SMITH: Corporal Orville Gerena, Lance Corporal David Parr, Private First Class Jacob Spann. U.S. Marines. Good grunts. Loved their families.
PALMER: Lance Corporal Broussard was Jacob Spann's team leader.
BROUSSARD: We would get off of post frozen, toes so cold we could barely walk down the stairs. And we would sit in front of the heater and talk about our plans for when we got home, plans that he will never have the chance to fulfill.
PALMER: As the war in Iraq enters its fourth year, America's armed forces are stretched to the limit.
MCKENZIE: I think it's safe to say that any infantry battalion in the Marine corps is going to be coming into Iraq, at least in the near term.
Staff Sergeant Marino is pretty sure he'll be sent back to Iraq. He's making a career in the corps, and from his perspective, after two tours in Iraq, the BLT made progress.
MARINO: We are looking in the right direction through the elections, through way higher than Staff Sergeant Marino and his Marines, but the process is working, slowly but surely time well tell. It's gonna take time. You can't walk into a country and say, "Hey, this is the way it is, these are the rules, you gotta just play along..."
PALMER: But the continuing cycle of deployments is taking its toll. Lance Corporal Broussard also sees himself as a "lifer." When I was in Iraq last year, He was gung ho "oorah" as the Marines say about the mission. Not anymore.

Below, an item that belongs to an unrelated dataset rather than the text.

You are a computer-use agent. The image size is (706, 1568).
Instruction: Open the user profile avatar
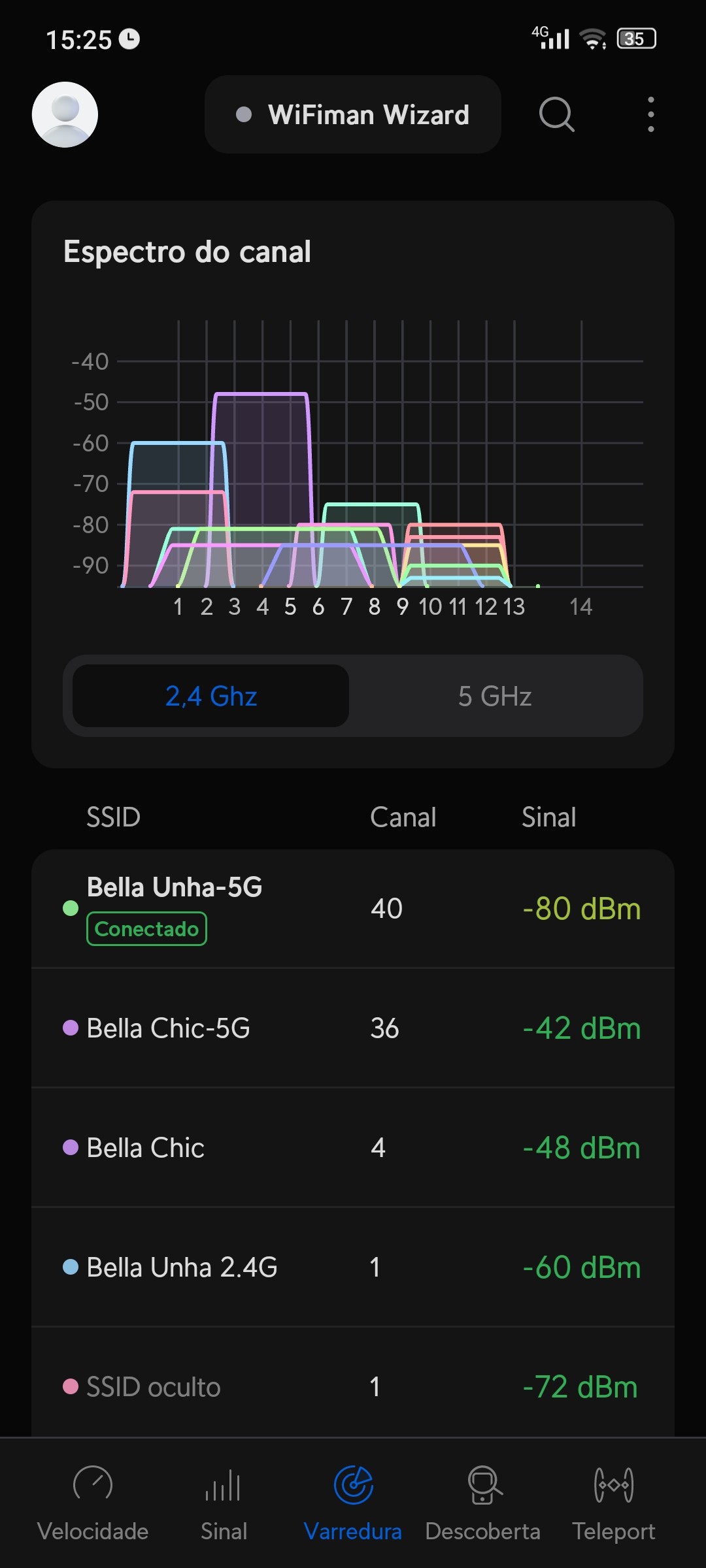65,114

BROUSSARD: I don't see any more good coming out of being here, you know what I'm saying? It's just... You can only make so much progress and then you have the guys hiding behind the scenes planting IED's and stuff, and it's so hard to stop that, you know what I'm saying? It's like, I don't know, you can only do so much until you friggin' slam your face into the wall so many times.